Extracted material:
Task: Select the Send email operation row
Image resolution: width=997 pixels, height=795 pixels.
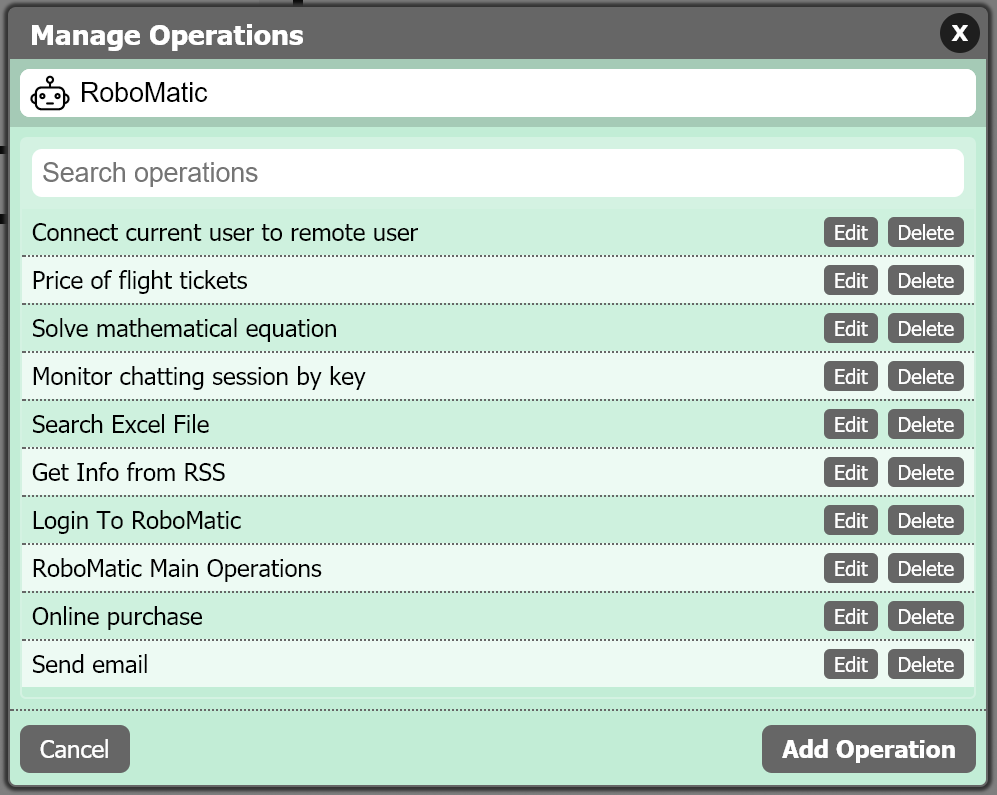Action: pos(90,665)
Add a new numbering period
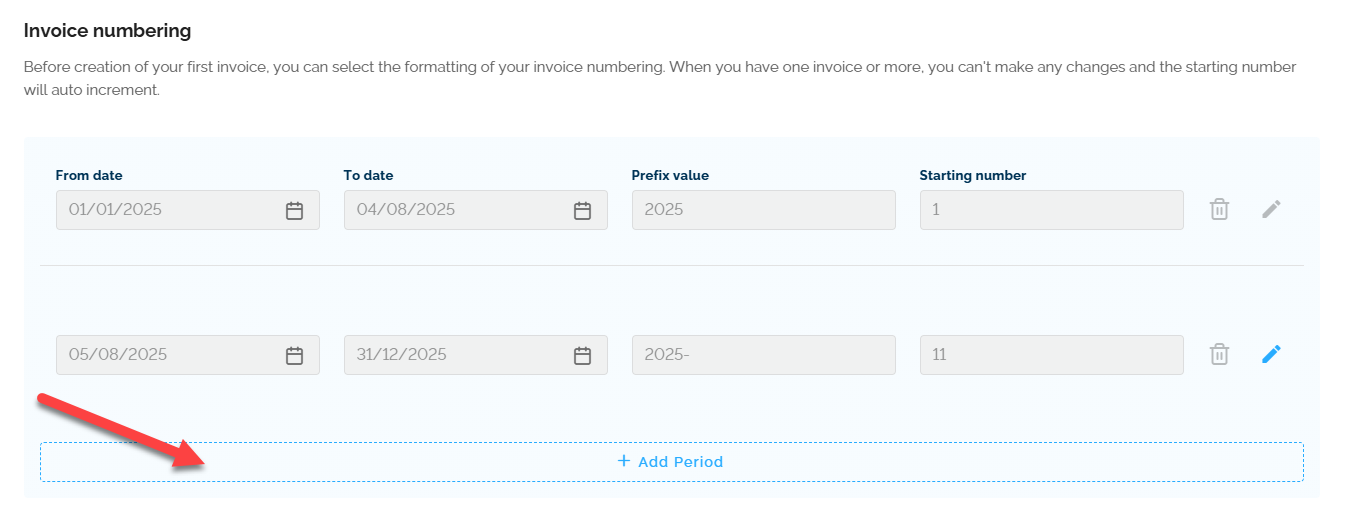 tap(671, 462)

--

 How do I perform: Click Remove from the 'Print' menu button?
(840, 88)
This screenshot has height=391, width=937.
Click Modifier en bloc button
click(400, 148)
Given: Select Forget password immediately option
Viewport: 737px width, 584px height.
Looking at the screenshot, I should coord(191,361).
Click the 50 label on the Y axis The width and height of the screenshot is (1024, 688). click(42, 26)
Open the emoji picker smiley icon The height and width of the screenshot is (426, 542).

...

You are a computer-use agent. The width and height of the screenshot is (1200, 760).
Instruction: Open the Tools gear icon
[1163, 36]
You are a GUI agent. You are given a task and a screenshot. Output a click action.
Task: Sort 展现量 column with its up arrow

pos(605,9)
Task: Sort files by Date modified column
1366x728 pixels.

Brief: In the material above, each line with the word "Select" should be copied.

The completed task:
Task: Select the Send email operation row
Given: Select Forget password immediately option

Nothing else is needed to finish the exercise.